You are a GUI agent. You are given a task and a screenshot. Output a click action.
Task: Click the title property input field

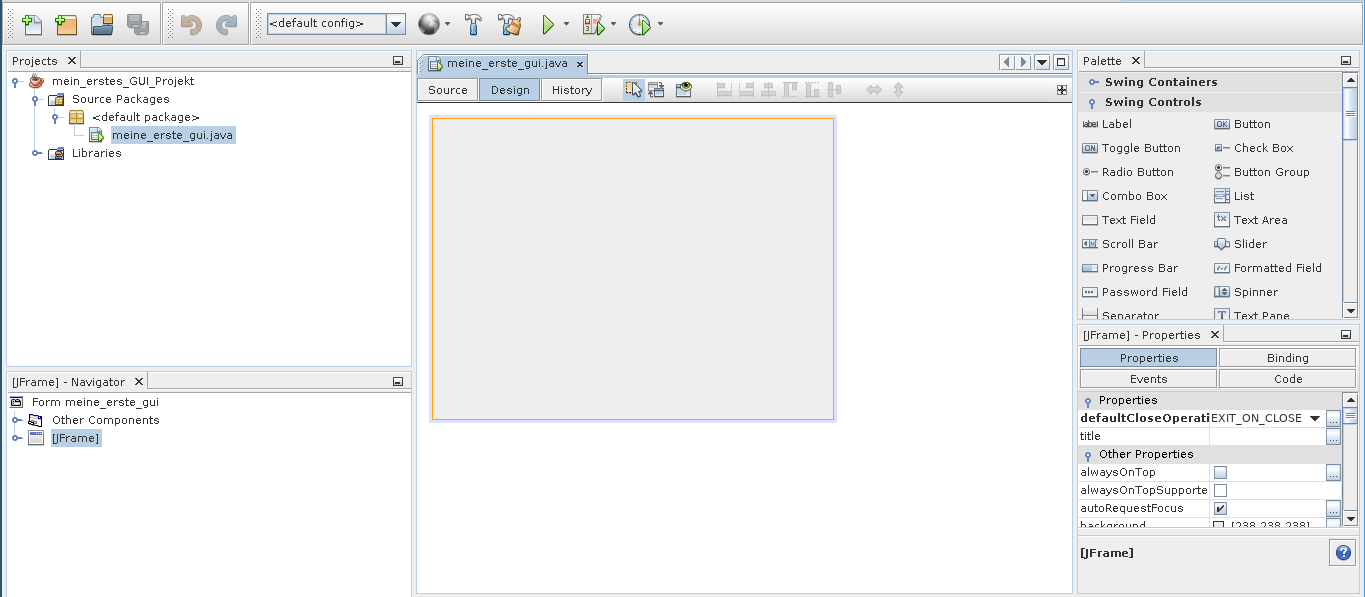[1266, 437]
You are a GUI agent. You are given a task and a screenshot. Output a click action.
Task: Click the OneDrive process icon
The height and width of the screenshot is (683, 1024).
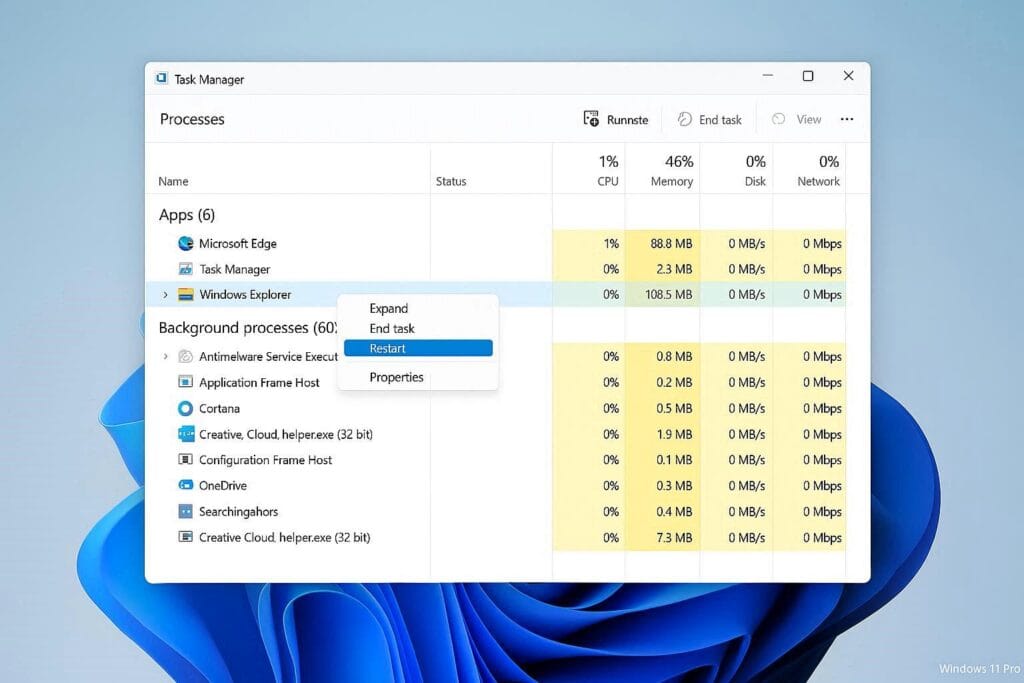coord(185,485)
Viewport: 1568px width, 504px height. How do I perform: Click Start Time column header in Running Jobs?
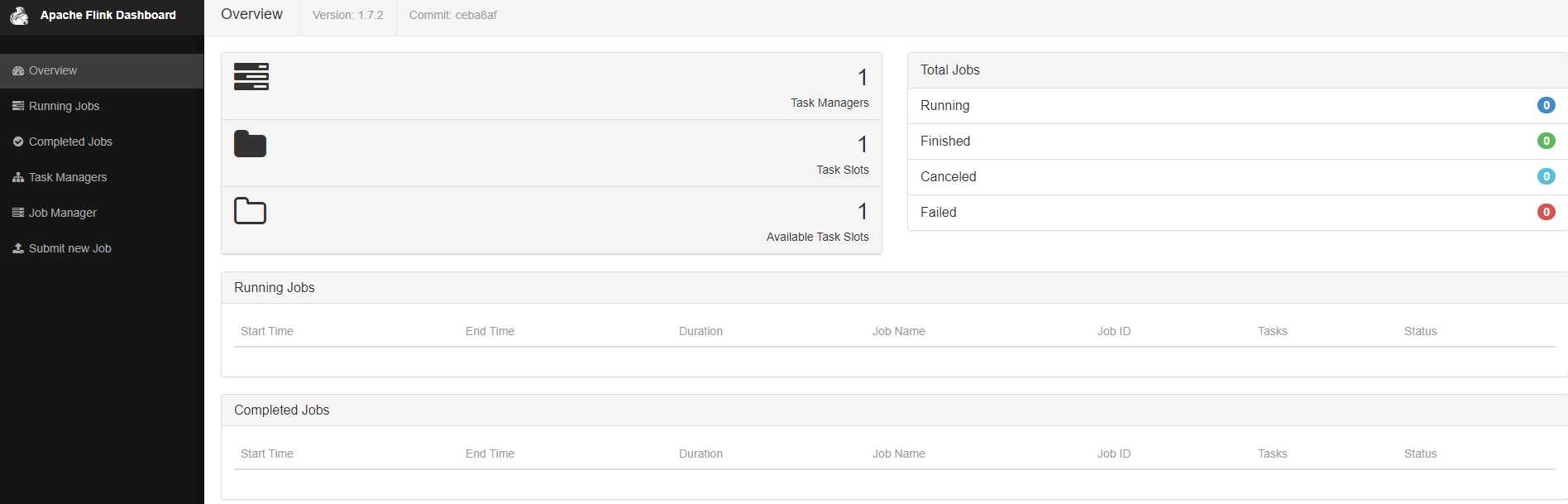[266, 331]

### Problem requirements
Your answer must be the full listing, word for word, minus any images.

### Response to this exercise
You are a GUI agent. You are given a task and a screenshot. Output a click action.
Task: Click the title property input field

[1266, 437]
You are a GUI agent. You are given a task and a screenshot. Output a click action.
Task: Click the OneDrive process icon
The height and width of the screenshot is (683, 1024).
coord(185,485)
Viewport: 1568px width, 504px height. How do I perform: Click Start Time column header in Running Jobs?
[266, 331]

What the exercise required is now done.